Copy the lines word for word, beginning at the line that contains "This screenshot has height=378, width=779." and ending after the line that contains "click(652, 349)".

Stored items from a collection
--------------------------------
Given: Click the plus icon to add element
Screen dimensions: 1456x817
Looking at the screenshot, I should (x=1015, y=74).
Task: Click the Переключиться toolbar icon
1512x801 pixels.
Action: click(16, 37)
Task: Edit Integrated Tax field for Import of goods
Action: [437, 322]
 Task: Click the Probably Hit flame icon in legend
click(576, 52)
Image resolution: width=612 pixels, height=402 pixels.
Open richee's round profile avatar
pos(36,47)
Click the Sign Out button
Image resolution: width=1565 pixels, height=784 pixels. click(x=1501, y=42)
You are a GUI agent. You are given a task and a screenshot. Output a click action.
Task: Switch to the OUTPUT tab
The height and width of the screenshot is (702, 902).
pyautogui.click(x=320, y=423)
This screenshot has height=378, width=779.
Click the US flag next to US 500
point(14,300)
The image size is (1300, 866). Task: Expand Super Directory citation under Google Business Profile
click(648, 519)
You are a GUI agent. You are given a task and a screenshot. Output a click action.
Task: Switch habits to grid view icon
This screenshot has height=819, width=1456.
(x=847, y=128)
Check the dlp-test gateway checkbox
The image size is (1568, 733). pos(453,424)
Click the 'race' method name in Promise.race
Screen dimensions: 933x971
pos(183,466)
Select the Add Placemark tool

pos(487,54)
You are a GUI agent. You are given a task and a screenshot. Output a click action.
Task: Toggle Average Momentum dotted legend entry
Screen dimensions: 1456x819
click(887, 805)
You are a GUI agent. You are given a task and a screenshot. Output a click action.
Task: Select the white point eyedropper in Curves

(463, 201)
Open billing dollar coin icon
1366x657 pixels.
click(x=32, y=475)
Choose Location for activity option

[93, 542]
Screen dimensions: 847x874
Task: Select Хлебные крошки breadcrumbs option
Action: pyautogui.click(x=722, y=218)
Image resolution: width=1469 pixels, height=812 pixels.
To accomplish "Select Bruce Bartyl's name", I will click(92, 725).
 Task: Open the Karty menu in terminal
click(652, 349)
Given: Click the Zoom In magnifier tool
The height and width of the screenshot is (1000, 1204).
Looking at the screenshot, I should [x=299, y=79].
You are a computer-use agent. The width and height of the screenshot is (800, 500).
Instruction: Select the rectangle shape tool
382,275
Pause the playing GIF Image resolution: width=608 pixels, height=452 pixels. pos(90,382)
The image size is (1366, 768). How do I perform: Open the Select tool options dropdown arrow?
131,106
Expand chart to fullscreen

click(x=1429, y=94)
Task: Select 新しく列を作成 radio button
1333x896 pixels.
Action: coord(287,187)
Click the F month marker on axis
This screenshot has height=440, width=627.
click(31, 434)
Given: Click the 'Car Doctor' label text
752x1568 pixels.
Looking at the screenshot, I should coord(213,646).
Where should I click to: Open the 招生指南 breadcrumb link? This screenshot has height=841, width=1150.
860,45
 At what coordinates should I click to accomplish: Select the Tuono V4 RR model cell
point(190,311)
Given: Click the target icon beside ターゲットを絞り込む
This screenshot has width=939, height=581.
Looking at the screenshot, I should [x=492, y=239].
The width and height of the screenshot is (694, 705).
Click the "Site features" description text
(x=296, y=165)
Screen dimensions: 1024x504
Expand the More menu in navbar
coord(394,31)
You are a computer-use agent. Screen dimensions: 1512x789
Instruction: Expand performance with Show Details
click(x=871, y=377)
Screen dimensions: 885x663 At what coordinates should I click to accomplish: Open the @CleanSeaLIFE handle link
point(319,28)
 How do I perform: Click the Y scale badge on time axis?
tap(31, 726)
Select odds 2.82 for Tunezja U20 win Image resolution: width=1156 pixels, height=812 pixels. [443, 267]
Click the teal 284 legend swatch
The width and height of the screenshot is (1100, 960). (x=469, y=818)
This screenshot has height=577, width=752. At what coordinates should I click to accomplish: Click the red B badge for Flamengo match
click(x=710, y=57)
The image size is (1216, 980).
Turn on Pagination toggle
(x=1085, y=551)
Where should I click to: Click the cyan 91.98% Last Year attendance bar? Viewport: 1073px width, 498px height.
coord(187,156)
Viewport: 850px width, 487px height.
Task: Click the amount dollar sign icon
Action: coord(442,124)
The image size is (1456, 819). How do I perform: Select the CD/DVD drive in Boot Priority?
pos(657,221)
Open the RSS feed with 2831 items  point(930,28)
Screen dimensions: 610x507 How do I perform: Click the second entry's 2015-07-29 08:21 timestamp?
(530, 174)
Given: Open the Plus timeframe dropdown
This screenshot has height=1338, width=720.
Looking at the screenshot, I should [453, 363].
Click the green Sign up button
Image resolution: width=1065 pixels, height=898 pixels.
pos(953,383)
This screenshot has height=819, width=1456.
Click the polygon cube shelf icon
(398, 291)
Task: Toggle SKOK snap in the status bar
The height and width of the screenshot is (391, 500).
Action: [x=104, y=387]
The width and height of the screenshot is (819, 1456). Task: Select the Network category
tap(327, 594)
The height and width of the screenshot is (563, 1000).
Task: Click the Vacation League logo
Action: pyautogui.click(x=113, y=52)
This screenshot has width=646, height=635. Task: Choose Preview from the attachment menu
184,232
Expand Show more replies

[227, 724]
--------------------------------
Finished exercise:
This screenshot has height=378, width=779.
Click the US flag next to US 500
point(14,300)
The image size is (1300, 866). Task: Expand Super Directory citation under Google Business Profile
click(648, 519)
You are a GUI agent. You are given a task and a screenshot. Output a click action.
Task: Switch habits to grid view icon
This screenshot has height=819, width=1456.
(x=847, y=128)
Check the dlp-test gateway checkbox
The image size is (1568, 733). pos(453,424)
Click the 'race' method name in Promise.race
Screen dimensions: 933x971
pos(183,466)
Select the Add Placemark tool

pos(487,54)
You are a GUI agent. You are given a task and a screenshot. Output a click action.
Task: Toggle Average Momentum dotted legend entry
Screen dimensions: 1456x819
click(887, 805)
You are a GUI agent. You are given a task and a screenshot. Output a click action.
Task: Select the white point eyedropper in Curves

(463, 201)
Open billing dollar coin icon
1366x657 pixels.
click(x=32, y=475)
Choose Location for activity option

[93, 542]
Screen dimensions: 847x874
Task: Select Хлебные крошки breadcrumbs option
Action: pyautogui.click(x=722, y=218)
Image resolution: width=1469 pixels, height=812 pixels.
To accomplish "Select Bruce Bartyl's name", I will click(92, 725).
 Task: Open the Karty menu in terminal
click(652, 349)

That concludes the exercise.